▶ _Stored dataset items_:
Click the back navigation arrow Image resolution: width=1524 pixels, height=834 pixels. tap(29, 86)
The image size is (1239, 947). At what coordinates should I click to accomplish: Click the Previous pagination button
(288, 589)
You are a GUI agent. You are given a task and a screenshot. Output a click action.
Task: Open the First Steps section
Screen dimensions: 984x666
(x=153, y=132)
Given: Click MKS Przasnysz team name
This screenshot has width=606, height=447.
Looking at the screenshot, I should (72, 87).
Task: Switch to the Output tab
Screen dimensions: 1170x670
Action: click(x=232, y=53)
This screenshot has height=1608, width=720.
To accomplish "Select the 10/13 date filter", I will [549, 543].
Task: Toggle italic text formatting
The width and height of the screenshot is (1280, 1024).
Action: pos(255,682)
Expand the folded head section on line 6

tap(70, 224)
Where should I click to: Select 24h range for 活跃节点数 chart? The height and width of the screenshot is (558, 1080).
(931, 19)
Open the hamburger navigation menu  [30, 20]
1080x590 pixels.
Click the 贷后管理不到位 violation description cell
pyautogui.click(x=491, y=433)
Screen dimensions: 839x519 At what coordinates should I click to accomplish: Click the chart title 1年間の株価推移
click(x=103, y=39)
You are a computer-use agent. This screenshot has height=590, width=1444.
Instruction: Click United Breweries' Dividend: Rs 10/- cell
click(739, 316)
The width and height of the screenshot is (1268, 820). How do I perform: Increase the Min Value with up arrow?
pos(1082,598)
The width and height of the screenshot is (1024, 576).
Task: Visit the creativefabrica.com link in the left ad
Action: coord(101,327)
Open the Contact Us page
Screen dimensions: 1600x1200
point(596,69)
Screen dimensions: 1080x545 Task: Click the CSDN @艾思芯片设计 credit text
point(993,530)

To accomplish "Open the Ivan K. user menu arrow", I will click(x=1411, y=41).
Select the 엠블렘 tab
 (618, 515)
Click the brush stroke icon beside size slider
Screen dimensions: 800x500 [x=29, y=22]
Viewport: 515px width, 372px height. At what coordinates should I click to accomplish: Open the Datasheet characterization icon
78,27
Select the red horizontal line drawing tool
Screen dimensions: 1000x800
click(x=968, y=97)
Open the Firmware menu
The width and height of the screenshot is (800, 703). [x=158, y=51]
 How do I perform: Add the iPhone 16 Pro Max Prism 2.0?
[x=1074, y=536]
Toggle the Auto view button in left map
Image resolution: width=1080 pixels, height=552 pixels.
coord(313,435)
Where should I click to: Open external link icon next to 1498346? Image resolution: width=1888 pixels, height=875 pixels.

▶ _Exercise objective_: Copy out each line of the data where the string "will" appears.

▶ _Output for this task_:
To accomplish "Select the 10/13 date filter", I will [549, 543].
To accomplish "Open the Ivan K. user menu arrow", I will click(x=1411, y=41).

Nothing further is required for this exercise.